All recommendations from the Japanese government as to whom Dulles should see—and they were many—were rejected out of hand by SCAP. The choice should be solely up to Dulles, his assistant Allison, and Sebald. Among those considered, however, were the eight hundred Japanese people who had written letters hoping for an audience, a few of whom Dulles and Sebald met.
The supreme commander then held a meeting for the entire delegation and laid out the issues as he saw them. According to John D. Rockefeller III, everyone was “very much impressed by the general—with his knowledge, his forthright and hard-hitting approach, his clarity and forcefulness of expression, and his devotion to his assignment.” Clarity certainly was needed: The issues were complicated. Was Japan ready for admission to the UN? What about the Philippines and other Asian countries that demanded massive reparations Japan could not afford to pay? How to guarantee the security of Japan without rearming the country and scaring its Asian neighbors? Was there any way to strengthen Japan’s defense capability without violating A
rticle 9? With the Communist nations offering Japan territorial concessions and access to raw materials, what economic incentives could the United States offer to keep Japan on the side of the free nations?
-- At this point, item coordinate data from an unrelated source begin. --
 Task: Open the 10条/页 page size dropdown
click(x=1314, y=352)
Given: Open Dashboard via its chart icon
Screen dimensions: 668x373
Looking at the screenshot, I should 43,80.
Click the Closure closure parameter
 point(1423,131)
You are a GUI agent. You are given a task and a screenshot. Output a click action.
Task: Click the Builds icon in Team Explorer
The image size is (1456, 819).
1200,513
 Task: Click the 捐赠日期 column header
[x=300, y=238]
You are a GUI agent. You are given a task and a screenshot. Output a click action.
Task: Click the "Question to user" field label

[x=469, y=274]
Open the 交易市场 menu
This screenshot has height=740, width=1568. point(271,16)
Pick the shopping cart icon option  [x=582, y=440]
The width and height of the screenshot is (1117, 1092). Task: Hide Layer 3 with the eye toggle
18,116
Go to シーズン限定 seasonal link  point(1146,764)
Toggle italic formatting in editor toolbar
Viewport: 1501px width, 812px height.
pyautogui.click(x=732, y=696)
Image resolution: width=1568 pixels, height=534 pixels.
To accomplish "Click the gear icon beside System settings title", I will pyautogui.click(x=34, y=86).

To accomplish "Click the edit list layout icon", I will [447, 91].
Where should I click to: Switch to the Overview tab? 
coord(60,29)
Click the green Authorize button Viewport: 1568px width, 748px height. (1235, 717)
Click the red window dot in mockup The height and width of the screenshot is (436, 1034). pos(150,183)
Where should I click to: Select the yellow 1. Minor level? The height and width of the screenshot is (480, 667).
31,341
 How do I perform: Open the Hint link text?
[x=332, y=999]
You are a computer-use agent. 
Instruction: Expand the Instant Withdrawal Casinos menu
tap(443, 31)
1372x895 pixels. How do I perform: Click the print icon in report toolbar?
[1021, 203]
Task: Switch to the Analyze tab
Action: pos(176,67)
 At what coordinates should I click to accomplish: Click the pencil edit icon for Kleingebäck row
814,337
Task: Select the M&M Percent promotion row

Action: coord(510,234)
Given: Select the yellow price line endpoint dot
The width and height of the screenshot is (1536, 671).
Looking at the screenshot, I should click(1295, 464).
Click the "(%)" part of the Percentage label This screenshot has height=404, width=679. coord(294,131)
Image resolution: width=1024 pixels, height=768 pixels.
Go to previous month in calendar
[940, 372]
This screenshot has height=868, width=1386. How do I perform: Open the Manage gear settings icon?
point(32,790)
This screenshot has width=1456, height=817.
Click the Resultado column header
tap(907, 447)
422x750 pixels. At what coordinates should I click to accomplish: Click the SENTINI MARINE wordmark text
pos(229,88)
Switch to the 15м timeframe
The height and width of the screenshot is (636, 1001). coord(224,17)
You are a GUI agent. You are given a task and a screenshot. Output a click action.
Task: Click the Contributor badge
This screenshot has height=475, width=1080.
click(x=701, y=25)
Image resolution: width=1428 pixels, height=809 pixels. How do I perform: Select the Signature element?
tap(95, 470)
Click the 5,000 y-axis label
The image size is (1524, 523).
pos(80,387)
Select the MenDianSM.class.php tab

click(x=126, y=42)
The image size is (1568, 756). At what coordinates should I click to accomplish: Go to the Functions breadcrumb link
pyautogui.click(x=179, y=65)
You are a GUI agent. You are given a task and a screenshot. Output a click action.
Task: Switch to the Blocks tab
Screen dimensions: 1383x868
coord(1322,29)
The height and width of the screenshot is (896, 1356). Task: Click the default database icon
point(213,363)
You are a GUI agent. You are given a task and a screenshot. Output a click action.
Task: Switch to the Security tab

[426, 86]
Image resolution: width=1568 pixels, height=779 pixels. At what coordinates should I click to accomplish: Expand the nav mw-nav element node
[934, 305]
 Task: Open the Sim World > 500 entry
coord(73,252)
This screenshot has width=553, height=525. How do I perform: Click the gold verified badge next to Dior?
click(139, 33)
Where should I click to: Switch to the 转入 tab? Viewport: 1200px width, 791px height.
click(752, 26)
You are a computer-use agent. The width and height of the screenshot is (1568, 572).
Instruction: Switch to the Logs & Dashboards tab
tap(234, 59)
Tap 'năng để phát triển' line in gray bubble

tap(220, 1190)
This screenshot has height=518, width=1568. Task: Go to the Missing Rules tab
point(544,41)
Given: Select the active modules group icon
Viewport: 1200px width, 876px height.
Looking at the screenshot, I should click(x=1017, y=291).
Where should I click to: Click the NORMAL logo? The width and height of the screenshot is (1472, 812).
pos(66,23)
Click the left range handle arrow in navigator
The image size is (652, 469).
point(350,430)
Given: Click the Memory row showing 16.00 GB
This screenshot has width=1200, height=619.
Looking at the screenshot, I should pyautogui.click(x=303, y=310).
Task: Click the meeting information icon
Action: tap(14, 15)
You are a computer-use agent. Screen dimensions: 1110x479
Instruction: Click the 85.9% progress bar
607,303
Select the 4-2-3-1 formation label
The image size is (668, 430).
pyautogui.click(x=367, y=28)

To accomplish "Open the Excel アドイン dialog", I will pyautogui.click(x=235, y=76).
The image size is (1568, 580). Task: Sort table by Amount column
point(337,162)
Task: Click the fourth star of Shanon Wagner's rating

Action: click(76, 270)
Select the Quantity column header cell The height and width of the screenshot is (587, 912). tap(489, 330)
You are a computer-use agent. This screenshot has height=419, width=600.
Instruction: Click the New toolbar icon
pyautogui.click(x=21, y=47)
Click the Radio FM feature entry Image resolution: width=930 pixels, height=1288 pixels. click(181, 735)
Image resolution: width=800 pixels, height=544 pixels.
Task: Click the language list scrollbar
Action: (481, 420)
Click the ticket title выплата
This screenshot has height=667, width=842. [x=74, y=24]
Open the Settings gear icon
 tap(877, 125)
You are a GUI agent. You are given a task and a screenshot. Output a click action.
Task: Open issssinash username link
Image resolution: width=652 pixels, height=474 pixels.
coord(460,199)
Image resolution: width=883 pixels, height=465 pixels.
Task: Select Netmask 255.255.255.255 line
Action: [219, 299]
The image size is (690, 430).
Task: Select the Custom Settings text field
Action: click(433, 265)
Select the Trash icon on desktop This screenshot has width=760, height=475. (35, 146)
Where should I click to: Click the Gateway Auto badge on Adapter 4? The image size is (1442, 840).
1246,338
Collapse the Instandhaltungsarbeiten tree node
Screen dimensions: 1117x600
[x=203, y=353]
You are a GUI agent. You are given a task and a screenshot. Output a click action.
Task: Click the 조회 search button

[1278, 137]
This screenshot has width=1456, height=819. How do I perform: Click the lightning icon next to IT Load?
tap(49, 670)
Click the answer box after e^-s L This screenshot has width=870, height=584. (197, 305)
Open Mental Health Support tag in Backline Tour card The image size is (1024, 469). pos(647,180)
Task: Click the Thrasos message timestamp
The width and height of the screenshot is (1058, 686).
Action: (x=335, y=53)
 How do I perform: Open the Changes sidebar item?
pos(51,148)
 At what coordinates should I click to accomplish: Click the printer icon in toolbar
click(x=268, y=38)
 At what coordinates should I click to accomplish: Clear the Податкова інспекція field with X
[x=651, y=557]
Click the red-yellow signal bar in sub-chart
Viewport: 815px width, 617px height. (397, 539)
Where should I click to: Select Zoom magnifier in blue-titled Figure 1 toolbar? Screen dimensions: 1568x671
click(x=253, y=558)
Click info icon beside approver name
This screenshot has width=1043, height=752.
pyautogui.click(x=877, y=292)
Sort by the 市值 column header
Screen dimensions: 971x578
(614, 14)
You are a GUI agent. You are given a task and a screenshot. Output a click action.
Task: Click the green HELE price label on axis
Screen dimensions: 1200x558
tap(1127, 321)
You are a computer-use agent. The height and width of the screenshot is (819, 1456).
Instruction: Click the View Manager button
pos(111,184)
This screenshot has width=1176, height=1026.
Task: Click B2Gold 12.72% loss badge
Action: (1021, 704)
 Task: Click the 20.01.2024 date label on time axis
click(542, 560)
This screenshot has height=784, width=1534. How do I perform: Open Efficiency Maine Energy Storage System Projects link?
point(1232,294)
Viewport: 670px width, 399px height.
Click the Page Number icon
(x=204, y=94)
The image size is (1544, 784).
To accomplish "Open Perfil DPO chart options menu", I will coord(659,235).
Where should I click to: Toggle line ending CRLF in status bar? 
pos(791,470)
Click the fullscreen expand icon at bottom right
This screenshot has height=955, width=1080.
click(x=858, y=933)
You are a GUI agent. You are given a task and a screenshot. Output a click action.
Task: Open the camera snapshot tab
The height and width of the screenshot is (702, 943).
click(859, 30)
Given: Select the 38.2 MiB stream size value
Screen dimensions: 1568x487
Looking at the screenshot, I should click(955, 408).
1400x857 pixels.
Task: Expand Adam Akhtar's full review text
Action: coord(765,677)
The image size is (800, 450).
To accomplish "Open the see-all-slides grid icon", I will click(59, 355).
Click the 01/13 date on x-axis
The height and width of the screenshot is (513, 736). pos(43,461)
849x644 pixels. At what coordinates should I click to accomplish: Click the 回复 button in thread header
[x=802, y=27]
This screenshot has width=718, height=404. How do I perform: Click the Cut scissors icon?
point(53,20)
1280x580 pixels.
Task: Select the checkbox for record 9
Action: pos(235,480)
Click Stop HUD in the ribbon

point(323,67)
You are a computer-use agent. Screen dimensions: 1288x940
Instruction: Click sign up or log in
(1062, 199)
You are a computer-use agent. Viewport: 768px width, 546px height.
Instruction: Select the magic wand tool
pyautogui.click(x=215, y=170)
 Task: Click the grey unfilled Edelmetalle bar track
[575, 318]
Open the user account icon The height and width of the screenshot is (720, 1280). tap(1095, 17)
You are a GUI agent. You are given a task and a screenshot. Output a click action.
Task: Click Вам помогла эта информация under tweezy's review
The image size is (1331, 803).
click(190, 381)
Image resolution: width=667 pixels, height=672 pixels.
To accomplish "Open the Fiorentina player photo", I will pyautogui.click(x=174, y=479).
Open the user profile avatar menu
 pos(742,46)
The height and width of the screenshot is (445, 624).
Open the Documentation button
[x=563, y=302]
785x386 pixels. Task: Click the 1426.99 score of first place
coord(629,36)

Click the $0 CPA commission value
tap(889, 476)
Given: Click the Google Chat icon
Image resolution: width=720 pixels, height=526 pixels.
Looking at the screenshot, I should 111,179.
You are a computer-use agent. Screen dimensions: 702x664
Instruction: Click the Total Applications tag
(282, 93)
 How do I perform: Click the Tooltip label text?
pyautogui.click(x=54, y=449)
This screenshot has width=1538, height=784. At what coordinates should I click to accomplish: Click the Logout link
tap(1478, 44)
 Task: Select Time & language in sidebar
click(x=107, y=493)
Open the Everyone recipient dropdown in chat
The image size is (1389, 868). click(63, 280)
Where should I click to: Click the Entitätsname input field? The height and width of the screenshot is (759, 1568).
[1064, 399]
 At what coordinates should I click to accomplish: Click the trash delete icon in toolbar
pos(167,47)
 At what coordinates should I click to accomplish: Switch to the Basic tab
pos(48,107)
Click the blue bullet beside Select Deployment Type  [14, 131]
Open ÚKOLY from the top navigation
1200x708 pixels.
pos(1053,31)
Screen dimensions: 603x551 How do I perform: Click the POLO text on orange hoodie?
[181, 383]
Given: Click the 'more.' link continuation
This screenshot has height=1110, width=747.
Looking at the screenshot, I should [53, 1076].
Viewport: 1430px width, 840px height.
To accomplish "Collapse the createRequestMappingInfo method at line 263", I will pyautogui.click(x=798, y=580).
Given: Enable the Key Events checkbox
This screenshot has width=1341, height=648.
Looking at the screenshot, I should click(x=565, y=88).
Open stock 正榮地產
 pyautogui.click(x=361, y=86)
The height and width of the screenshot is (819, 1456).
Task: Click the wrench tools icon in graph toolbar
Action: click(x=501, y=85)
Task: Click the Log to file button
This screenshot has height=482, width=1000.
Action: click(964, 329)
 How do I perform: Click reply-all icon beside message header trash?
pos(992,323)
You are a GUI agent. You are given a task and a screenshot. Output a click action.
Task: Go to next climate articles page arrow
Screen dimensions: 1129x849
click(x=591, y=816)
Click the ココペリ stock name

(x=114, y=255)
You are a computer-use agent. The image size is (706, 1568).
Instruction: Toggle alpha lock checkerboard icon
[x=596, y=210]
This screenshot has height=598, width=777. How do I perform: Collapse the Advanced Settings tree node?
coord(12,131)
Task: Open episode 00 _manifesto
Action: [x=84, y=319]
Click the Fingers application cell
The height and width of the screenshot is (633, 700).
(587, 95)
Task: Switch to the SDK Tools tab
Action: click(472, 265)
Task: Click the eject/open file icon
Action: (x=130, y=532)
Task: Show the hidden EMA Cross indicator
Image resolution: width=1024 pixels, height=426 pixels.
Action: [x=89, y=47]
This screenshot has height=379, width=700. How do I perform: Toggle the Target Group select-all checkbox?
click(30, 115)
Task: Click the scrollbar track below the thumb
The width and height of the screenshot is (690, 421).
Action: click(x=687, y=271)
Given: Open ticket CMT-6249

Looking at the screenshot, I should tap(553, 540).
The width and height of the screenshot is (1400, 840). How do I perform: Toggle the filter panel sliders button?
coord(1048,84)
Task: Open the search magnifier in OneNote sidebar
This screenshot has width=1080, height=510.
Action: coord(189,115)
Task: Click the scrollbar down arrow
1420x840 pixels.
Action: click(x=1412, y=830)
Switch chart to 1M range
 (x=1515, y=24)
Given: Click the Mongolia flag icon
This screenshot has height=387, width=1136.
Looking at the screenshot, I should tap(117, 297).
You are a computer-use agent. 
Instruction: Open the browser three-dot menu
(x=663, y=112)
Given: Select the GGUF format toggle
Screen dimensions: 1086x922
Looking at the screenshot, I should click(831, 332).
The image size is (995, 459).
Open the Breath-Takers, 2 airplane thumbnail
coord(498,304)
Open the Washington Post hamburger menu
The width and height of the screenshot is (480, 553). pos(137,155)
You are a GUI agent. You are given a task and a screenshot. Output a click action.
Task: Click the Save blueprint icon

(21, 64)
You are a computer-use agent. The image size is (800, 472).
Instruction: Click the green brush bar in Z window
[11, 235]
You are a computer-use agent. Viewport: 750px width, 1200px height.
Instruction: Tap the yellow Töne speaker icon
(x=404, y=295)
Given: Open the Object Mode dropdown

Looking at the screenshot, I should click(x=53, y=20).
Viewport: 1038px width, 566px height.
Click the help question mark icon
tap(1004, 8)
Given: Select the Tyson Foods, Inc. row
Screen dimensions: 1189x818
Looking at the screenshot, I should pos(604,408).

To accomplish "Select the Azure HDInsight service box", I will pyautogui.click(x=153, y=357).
By the time the two-week marathon was over, Dulles’ open-handed approach had won many friends in the Japanese newspapers, believing that he would be compassionate and fair. Like the supreme commander, he came across as a man who had their best interests at heart. Before leaving for the Philippines to try to get the Filipinos to tone down their demands for massive reparations, he thanked the Japanese for their courtesy. “I came here with a question. I go back with answers. . . . I’m grateful to the Japanese for [their] cooperation and particularly to General MacArthur for his wise counsel.” In a letter he personally handed to the supreme commander, he wrote:
As our peace mission leaves Japan, I wish to express my profound appreciation for the assistance you have rendered us. If we have made progress on the road to peace—as I think we have—it has been due to the foundation you have laid and the wise counsel you have given. Your policies as Supreme Commander have so combined justice and mercy as to bring our late enemies to perceive and desire to share the ideals which animate our free world that makes it possible for us reasonably to plan on a future era of peace, trust and opportunity to be shared by Japan. Without that foundation our present task would have been hopeless.